**Exercise instructions:** How many lines in the listing below include the word "computer"? Answer with the number and nothing else.

+++

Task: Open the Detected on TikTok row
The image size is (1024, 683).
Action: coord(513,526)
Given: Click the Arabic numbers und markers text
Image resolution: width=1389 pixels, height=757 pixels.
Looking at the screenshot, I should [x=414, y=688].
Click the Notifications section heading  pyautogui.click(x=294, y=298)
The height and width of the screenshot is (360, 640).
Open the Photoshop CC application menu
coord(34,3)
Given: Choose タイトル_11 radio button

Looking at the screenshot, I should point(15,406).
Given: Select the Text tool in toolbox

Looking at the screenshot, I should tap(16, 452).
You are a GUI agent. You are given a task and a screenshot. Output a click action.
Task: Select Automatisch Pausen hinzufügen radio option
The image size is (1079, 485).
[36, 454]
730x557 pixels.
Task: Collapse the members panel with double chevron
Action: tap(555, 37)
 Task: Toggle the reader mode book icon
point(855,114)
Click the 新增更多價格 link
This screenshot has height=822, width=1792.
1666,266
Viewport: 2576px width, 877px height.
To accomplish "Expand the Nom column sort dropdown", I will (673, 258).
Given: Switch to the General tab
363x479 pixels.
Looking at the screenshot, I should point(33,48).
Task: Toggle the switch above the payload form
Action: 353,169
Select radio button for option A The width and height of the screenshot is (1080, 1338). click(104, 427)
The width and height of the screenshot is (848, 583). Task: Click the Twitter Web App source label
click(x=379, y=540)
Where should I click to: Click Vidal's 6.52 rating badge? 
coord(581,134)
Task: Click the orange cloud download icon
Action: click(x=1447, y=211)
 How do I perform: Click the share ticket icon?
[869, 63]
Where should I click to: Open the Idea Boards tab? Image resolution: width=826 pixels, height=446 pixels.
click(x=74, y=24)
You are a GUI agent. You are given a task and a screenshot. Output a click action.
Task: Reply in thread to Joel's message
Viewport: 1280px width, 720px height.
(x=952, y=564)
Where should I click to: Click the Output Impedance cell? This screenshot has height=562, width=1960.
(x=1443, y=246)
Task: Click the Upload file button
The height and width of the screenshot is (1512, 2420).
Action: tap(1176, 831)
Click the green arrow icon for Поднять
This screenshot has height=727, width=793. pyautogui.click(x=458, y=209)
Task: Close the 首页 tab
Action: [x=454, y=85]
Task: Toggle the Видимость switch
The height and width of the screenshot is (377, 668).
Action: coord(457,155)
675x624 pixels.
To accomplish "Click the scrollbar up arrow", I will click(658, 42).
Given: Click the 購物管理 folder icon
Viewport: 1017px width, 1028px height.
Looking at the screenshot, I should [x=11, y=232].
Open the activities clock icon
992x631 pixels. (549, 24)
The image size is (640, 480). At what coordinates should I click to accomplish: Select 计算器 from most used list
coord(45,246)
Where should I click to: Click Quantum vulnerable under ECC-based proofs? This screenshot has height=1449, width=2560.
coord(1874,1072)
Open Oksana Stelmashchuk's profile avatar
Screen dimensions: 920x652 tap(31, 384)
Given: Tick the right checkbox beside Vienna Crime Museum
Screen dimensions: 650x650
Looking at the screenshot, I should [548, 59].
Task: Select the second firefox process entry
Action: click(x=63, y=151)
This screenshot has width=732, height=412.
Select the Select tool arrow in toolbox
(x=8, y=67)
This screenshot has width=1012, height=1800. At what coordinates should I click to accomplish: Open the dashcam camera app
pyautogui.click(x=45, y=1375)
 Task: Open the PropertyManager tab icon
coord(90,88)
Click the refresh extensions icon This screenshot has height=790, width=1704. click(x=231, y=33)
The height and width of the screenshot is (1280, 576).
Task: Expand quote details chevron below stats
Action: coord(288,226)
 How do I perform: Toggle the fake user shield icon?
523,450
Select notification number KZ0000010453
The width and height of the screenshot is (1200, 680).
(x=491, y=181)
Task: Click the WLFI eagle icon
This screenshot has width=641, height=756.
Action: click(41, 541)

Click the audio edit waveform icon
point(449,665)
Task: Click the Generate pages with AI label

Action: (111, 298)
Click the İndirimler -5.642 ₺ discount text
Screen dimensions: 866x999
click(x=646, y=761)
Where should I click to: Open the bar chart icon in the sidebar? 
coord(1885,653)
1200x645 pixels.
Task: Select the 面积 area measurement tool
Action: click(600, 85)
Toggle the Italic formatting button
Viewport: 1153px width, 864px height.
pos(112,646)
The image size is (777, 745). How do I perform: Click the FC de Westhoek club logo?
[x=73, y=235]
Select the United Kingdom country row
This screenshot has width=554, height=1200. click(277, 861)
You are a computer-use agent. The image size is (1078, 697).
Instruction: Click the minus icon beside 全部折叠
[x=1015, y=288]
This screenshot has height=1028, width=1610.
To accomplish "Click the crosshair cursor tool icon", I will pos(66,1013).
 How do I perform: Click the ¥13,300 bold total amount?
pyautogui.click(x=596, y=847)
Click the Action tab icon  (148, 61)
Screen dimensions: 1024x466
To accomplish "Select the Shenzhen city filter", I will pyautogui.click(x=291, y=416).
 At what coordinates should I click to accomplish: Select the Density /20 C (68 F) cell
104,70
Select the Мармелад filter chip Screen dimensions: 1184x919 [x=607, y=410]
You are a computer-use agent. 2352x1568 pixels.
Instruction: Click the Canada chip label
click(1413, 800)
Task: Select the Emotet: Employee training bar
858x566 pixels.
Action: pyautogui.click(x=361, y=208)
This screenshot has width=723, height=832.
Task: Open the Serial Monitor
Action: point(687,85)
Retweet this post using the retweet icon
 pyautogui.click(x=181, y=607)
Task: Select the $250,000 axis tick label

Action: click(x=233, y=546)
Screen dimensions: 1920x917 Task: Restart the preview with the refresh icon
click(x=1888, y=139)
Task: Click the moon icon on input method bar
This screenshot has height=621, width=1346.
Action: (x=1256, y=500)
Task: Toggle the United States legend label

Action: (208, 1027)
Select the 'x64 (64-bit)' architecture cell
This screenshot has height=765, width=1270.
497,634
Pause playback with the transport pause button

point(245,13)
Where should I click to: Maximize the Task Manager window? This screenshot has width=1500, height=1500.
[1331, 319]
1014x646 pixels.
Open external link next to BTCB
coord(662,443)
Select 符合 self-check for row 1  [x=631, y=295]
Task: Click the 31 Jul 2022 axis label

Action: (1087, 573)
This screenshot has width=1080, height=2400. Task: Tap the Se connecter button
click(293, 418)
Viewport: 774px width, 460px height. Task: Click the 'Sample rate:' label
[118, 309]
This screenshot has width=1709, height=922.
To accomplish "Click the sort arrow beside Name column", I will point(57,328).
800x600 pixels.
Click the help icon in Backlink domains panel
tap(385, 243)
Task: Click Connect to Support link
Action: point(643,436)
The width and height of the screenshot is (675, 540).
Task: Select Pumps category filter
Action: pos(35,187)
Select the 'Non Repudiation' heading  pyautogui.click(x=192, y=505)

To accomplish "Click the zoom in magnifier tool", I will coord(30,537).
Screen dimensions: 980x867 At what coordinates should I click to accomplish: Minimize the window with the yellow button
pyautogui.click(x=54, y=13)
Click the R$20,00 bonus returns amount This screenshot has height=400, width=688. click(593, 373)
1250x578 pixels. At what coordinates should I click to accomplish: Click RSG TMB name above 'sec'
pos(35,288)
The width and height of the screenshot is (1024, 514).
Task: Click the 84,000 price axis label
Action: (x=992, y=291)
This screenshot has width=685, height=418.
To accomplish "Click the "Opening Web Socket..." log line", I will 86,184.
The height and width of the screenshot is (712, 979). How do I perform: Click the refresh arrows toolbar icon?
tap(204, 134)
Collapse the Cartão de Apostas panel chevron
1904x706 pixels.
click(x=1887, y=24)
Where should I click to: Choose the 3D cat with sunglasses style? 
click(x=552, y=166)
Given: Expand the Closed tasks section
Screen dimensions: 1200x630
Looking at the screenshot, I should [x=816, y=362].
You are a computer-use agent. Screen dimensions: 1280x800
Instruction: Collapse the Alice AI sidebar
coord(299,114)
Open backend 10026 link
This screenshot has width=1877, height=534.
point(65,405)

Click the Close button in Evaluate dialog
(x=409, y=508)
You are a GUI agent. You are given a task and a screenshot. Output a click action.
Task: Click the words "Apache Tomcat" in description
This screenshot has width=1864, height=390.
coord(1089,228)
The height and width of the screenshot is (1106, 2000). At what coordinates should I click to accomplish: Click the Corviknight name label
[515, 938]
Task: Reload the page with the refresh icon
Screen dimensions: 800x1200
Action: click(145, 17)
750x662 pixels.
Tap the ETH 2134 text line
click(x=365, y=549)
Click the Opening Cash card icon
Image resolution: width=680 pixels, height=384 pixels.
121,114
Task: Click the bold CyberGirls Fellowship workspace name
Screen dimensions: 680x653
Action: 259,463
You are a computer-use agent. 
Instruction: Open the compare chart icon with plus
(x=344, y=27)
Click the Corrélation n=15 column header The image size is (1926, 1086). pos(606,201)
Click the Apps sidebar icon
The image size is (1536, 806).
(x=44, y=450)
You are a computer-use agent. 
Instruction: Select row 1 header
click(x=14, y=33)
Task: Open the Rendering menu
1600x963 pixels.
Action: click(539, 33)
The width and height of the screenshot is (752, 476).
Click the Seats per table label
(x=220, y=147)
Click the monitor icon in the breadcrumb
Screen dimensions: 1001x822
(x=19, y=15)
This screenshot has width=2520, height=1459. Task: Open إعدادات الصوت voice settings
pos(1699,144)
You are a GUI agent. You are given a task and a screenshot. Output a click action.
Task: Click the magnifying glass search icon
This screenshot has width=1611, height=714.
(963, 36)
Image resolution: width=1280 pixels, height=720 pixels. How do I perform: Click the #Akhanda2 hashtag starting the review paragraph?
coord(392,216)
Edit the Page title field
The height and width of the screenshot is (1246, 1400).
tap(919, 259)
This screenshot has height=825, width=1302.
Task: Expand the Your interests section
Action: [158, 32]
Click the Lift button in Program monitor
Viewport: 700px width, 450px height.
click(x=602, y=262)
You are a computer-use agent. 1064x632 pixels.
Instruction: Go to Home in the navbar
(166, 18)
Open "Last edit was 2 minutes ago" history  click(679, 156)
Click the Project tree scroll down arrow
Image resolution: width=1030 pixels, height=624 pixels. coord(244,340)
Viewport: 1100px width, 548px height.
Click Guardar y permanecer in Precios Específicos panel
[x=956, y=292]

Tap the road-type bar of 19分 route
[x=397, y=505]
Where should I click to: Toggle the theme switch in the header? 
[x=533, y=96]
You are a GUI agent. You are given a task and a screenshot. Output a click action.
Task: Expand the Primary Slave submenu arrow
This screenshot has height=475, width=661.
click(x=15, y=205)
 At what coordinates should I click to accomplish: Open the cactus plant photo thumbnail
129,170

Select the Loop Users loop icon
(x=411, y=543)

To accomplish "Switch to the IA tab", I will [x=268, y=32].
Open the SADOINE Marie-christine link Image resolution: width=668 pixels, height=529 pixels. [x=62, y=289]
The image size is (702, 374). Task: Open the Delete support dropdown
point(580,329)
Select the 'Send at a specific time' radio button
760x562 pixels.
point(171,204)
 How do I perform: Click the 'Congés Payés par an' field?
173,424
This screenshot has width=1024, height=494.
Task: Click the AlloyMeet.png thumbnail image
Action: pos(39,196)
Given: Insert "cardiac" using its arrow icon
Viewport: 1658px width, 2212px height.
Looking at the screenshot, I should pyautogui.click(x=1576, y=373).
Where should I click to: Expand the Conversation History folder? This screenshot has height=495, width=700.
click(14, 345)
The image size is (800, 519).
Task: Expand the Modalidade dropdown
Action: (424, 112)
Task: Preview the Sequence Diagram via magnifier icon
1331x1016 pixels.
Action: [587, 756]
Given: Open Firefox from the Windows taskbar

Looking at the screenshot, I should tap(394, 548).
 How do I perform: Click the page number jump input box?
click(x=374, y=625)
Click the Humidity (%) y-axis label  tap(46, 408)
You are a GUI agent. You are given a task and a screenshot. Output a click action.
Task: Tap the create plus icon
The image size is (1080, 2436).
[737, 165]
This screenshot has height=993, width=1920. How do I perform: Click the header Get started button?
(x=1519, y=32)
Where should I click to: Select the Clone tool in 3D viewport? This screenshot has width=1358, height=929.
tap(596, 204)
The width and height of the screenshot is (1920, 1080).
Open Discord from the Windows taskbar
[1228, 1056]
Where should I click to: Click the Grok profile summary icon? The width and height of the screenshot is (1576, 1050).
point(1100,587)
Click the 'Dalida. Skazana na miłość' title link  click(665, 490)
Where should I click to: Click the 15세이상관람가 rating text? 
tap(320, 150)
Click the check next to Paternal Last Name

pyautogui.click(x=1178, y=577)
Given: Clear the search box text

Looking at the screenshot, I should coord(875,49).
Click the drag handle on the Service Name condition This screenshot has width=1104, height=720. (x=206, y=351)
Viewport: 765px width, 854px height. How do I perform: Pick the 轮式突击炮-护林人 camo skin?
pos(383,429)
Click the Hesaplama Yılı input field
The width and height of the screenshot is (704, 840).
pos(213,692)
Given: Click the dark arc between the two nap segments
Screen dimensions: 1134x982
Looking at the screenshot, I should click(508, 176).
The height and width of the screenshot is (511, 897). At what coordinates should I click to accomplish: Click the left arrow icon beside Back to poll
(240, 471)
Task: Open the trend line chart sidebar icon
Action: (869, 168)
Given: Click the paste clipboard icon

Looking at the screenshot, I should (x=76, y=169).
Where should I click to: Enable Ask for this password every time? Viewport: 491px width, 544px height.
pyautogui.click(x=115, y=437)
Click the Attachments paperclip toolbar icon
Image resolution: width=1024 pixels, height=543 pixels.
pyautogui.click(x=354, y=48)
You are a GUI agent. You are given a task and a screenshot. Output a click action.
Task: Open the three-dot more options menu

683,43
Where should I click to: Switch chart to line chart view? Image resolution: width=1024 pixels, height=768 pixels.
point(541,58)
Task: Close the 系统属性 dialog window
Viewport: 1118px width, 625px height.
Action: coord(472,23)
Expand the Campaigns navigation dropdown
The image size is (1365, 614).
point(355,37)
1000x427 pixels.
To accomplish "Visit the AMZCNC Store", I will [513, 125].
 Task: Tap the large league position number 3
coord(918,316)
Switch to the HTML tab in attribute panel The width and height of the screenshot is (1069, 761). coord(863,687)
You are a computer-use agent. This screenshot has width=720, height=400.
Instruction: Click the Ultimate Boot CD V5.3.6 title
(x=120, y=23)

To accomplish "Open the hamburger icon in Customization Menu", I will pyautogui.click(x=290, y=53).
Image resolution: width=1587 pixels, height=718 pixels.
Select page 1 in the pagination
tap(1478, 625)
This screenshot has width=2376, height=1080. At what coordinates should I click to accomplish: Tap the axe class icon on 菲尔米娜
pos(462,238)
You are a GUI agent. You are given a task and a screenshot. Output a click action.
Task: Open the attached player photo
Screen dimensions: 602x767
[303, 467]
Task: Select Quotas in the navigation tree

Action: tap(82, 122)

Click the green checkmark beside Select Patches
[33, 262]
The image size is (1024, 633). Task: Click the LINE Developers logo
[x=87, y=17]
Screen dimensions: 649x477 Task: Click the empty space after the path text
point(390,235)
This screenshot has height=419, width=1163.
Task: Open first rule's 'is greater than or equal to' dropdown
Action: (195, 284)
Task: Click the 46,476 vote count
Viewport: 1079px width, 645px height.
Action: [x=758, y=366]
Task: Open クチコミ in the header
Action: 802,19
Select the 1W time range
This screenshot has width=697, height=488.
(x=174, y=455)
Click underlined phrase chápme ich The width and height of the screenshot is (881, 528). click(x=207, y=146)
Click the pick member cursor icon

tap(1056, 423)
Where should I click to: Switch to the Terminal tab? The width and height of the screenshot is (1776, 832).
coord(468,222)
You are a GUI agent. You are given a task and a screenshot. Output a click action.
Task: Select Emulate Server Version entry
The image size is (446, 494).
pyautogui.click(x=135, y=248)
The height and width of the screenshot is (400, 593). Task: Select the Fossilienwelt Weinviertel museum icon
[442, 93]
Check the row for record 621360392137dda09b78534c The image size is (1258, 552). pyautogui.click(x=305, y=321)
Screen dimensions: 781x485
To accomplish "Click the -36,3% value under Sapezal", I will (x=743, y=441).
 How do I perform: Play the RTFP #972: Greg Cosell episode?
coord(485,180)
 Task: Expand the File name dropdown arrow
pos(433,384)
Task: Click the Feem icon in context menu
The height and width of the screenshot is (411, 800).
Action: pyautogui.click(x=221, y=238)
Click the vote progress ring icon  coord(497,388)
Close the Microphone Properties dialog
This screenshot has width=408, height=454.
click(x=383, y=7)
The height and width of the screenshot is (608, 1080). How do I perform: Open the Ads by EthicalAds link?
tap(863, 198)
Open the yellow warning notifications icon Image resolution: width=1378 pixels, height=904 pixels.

+++

**Answer box:** 7